The Property Manager’s Year-End Countdown: Review and Clean Up Your Chart of Accounts
The Pain of a Messy Chart of Accounts
I just reviewed a property manager's books. They had 14 different categories for “Repairs.” It took me 8 hours to untangle. A messy Chart of Accounts does more than annoy your accountant — it hides your real profitability. If you can’t see where money is going, it’s hard to make smart decisions or know which properties are truly profitable.
Many property managers keep old, duplicate, or vague account categories. Cleaning this up now prevents wasted time, wrong reports, and surprises at year-end.
Why Chart of Accounts Cleanup Matters
Simplifying your Chart of Accounts helps you:
See True Profitability – Know exactly what it costs to run each property or service.
Make Better Decisions – Compare income vs. costs and decide which properties or services to expand or adjust.
Streamline Reporting – A clear COA makes monthly, quarterly, and year-end reports easier to read and audit.
Your Week 3 Action Plan
This week, focus on reviewing and cleaning up your Chart of Accounts. Set aside 1–3 hours depending on the size of your portfolio.
Step 1: Pull a Full Chart of Accounts Report (15–30 minutes)
Export your COA from QuickBooks or your property management system.
Look for duplicates, inconsistencies, or vague category names.
Make notes but don’t delete or merge anything yet.
Step 2: Identify Redundant or Overlapping Accounts (30–60 minutes)
Find multiple versions of similar categories like Repairs vs. Maintenance or Cleaning vs. Housekeeping.
Consolidate where possible for simpler, cleaner reporting.
A shorter, summarized COA is easier to interpret and less overwhelming.
Look for decision-making insights:
• Compare Cleaning Income vs. Direct Cleaning Costs.
• Evaluate per-unit or per-reservation costs when deciding whether to add or keep properties.
Step 3: Simplify Core Account Structure (30–60 minutes)
Break your expenses into two main types:
Cost of Services (COS) – Costs directly tied to running your management services. Within COS, consider:
Pass-Through Expenses: Costs reimbursed by owners, like repairs, linens, or guest amenities.
Non-Pass-Through Expenses: Costs you absorb to deliver services, like your PMS, pricing tools, merchant fees, or maintenance software billed per unit.
Direct Service Costs: The services you provide and bill for, like concierge work, maintenance labor, or in-house cleaning.

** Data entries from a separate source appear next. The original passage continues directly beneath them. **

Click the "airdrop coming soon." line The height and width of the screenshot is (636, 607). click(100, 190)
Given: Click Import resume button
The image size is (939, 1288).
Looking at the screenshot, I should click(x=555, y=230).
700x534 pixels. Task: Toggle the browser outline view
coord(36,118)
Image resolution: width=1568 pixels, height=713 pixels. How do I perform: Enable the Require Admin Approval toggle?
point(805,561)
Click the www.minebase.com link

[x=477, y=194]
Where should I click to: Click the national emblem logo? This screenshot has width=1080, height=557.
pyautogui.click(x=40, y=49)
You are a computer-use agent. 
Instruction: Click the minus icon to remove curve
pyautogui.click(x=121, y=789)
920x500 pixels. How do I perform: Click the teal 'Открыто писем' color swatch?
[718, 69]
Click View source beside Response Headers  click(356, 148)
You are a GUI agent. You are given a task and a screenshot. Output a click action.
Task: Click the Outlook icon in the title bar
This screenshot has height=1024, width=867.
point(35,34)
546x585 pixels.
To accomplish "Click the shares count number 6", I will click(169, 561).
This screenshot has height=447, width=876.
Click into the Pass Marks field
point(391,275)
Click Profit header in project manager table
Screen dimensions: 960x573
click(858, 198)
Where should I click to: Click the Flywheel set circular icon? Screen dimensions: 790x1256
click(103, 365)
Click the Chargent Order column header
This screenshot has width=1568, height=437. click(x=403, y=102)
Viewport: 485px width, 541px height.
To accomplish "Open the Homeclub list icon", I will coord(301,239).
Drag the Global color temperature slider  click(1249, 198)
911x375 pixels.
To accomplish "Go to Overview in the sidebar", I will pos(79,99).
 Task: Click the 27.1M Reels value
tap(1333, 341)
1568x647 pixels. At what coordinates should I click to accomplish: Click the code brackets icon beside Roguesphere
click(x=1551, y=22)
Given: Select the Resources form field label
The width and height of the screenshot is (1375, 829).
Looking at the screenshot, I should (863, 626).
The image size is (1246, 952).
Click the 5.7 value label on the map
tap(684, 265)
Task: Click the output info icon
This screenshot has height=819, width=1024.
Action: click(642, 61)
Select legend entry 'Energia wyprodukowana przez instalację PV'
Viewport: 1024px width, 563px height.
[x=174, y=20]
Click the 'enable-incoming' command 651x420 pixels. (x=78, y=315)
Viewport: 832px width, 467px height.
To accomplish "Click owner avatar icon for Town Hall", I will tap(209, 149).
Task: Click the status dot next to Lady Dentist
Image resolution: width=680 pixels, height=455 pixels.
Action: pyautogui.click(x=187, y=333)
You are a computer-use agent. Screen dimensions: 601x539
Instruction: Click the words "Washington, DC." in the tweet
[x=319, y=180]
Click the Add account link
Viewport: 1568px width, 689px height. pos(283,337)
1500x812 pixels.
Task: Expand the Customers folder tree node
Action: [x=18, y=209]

Overhead Expenses – Costs for running your company, not tied to specific services, such as:
Administrative payroll
Accounting or general software (ChatGPT / Email / Adobe etc)
Office or warehouse rent
Business insurance
Professional development or training
Separating these clearly helps you see the real cost to serve and reveals your true profit margins.
The Payoff
By cleaning up your Chart of Accounts, you’ll get a clear picture of your business. Reports make sense, decisions are easier, and you avoid surprises at year-end. This is your foundation for smarter growth and better financial management.